The paper tackles the problem of protecting dynamically allocated memory in the Windows kernel from tampering and theft by kernel-mode malware, proposing a hypervisor-based system called AllMemPro that prevents access to even a single byte of allocated data and adapts in real time without requiring driver source code.
One of the main issues in the OS security is providing trusted code execution in an untrusted environment. During executing, kernel-mode drivers dynamically allocate memory to store and process their data: Windows core kernel structures, users' private information, and sensitive data of third-party drivers. All this data can be tampered with by kernel-mode malware.
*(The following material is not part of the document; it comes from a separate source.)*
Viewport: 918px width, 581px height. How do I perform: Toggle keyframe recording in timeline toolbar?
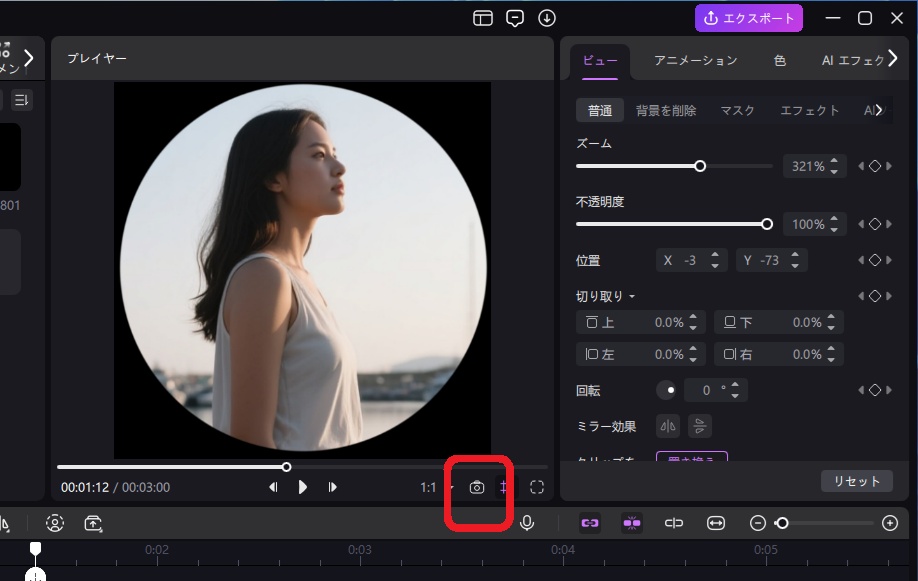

Attacks on Windows-based computers can cause not just hiding a malware driver, process privilege escalation, and stealing private data but also failures of industrial CNC machines. Windows built-in security and existing approaches do not provide the integrity and confidentiality of the allocated memory of third-party drivers. The proposed hypervisor-based system (AllMemPro) protects allocated data from being modified or stolen. AllMemPro prevents access to even 1 byte of allocated data, adapts for newly allocated memory in real time, and protects the driver without its source code. AllMemPro works well on newest Windows 10 1709 x64.